WORK INSTRUCTIONS:
Only the pictures should be dropped; copy the rest of the entries exactly.

(Entries taken from a collection)
##############################
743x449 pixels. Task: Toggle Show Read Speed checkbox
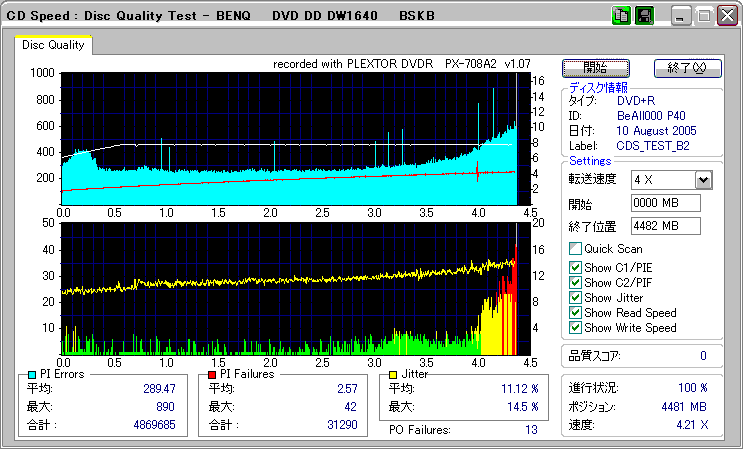click(x=575, y=312)
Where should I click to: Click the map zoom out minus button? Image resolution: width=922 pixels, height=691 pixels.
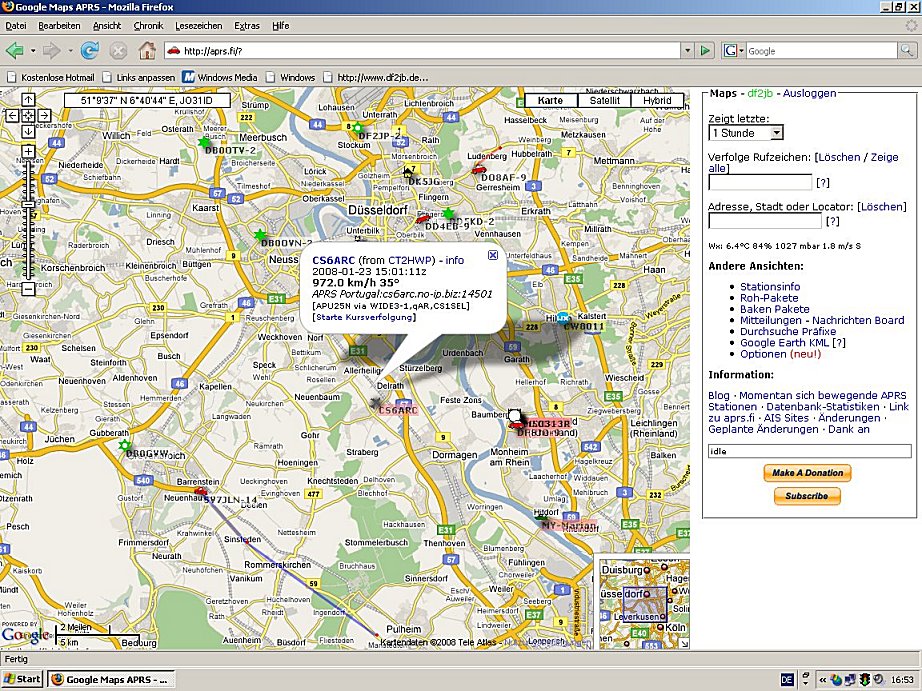tap(28, 288)
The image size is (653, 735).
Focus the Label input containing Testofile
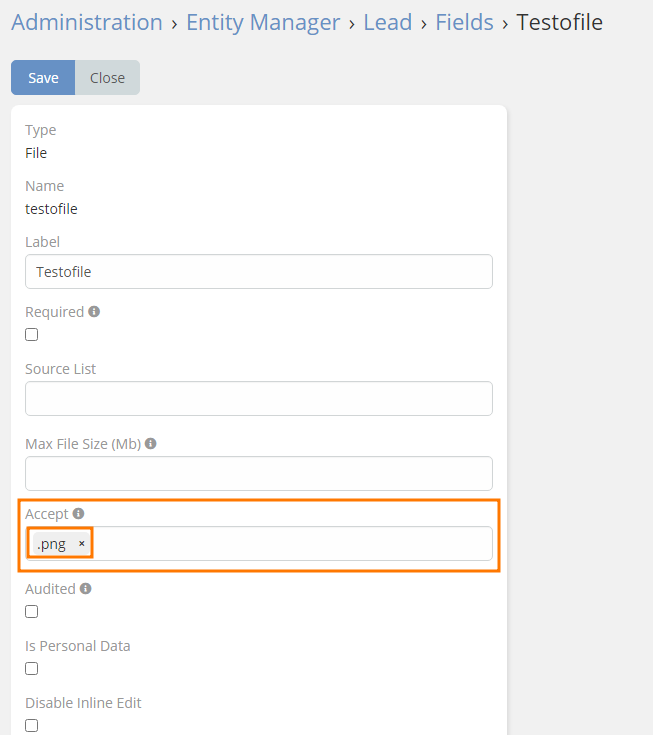pos(258,272)
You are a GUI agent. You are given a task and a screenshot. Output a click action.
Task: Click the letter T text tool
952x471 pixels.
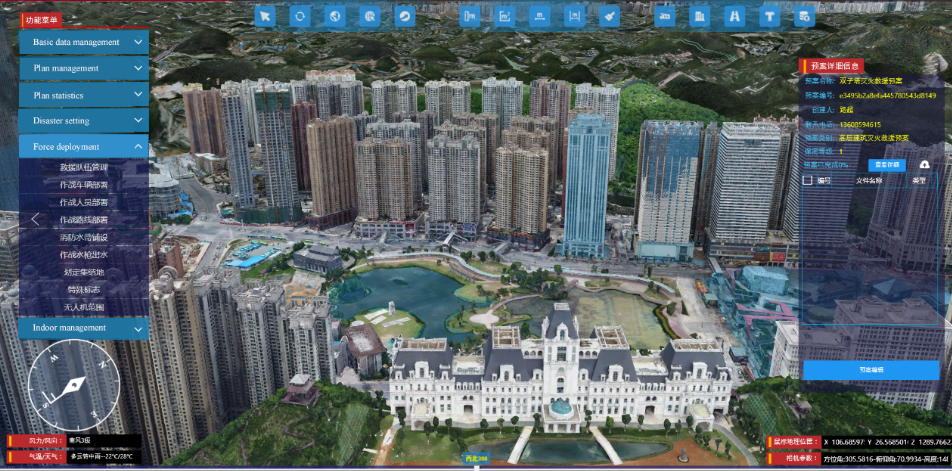[769, 16]
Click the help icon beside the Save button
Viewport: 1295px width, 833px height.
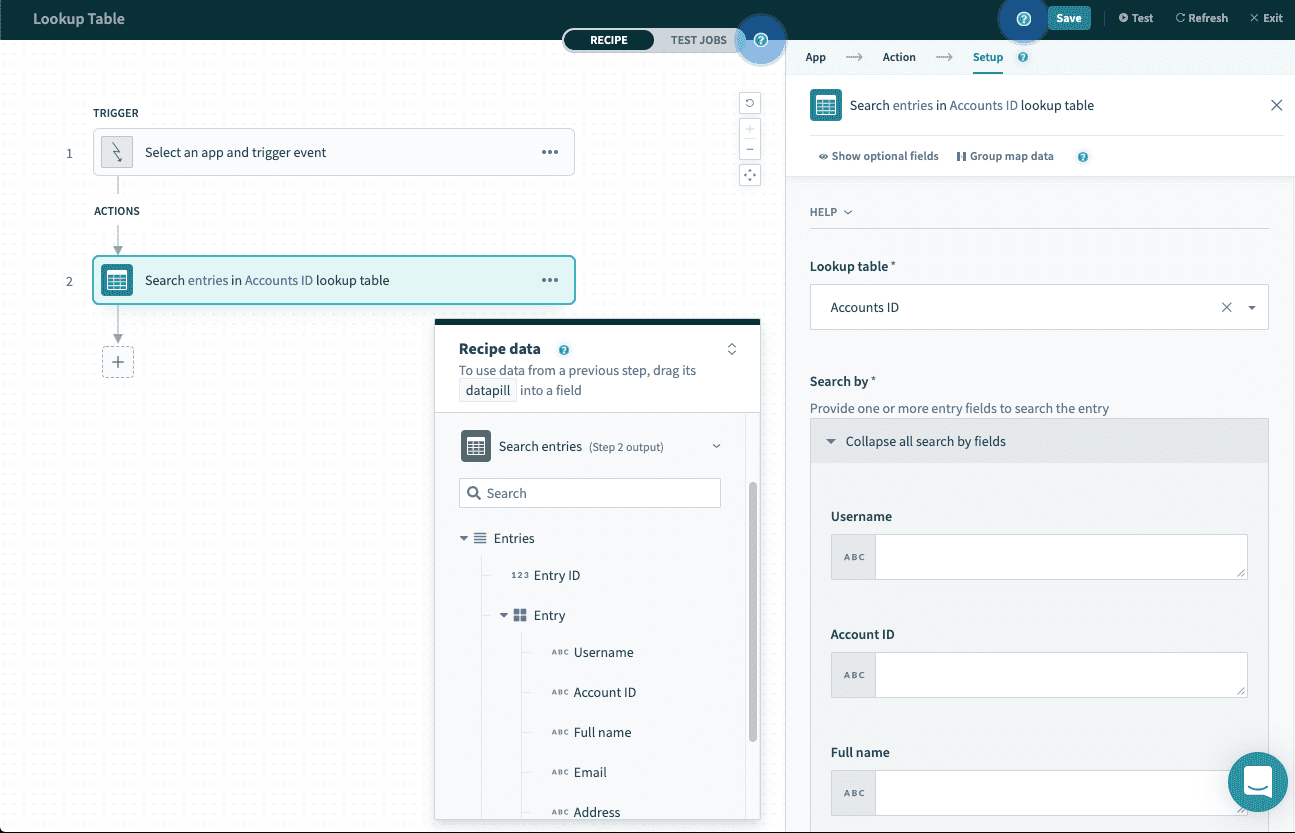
##############################
TASK OUTPUT:
743x449 pixels. Task: Toggle Show Read Speed checkbox
click(x=575, y=312)
Where should I click to: Click the map zoom out minus button? Image resolution: width=922 pixels, height=691 pixels.
tap(28, 288)
The image size is (653, 735).
Focus the Label input containing Testofile
pos(258,272)
You are a GUI agent. You are given a task and a screenshot. Output a click action.
Task: Click the letter T text tool
952x471 pixels.
[769, 16]
Click the help icon beside the Save button
Viewport: 1295px width, 833px height.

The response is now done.